Ein Abgleich der über Apotheken abgegebenen Impfstoffe und der abgerechneten Impfleistungen der Ärzte habe ergeben, dass jedes Jahr zahlreiche bestellte Vakzine nicht verimpft werden, sagte ein Sprecher der KV gegenüber APOTHEKE ADHOC. „Die Verlustquote ist so hoch, dass ein Schaden von 10 Millionen Euro jährlich entsteht. Diese Zahl muss reduziert werden.“

Die KV macht die Hersteller für den Missstand verantwortlich. Bereits im ersten Quartal jedes Jahres müssten sich die Ärzte festlegen, wie viele Impfdosen sie im Herbst abnehmen wollen. Deswegen stellten die Ärzte in der Regel ein Rezept über die komplette Menge für die Saison aus. „Bleiben dann im Herbst 100 Impfdosen übrig, entsteht der Kasse ein Schaden von rund 2000 Euro“, so der Sprecher.

Die Ärzte wurden deshalb jetzt darüber informiert, dass sie Impfstoffe in Zukunft nur noch portionsweise, also je nach aktuellem Bedarf, beziehen sollen. Dass damit das Risiko auf die Apotheken übergeht, weiß man auch bei der KV. „Es gibt allerdings Apotheken, die sich auf die Abgabe von Impfstoffen spezialisiert haben und entsprechend große Umsätze und Lagerkapazitäten haben“, so der Sprecher. Dies seien in der Regel Versandapotheken.

In einem Schreiben an die Kammern und Verbände sowie an den Bundesverband Deutscher Versandapotheken (BVDVA) fragt die KV deshalb an, welche Apotheken in der Lage sind, hessenweit auf Anforderung innerhalb kürzester Zeit die angeforderten Impfstoffe auszuliefern. Die Ärzte sollen dann informiert werden, welche Apotheken den Service anbieten. Derzeit werden noch Anbieter gesammelt.

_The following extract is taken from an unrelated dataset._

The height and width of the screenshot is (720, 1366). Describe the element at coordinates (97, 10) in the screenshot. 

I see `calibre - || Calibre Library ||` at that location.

Verträge will die KV allerdings nicht schließen. „Die Ärzte sollen weiterhin entscheiden können, von welcher Apotheke sie ihre Ware beziehen“, so der Sprecher. Allerdings müsse auch bei der Bestellung in der Apotheke nebenan gewährleistet sein, dass die Verlustquote gesenkt werde. Die Kassen haben bereits angekündigt, dass sie zu viel bestellte Ware nicht mehr bezahlen wollen. Im Extremfall drohen Regresse.

Die KV erhofft sich durch die neue Politik auch ein Umdenken bei der Industrie. „Wenn die Ärzte keine Abnahmegarantie mehr geben können, werden die Hersteller auch endlich überschüssige Impfstoffe zurücknehmen“, zeigt sich der KV-Sprecher überzeugt. Derzeit werden die Reste in der Regel in der Apotheke vernichtet.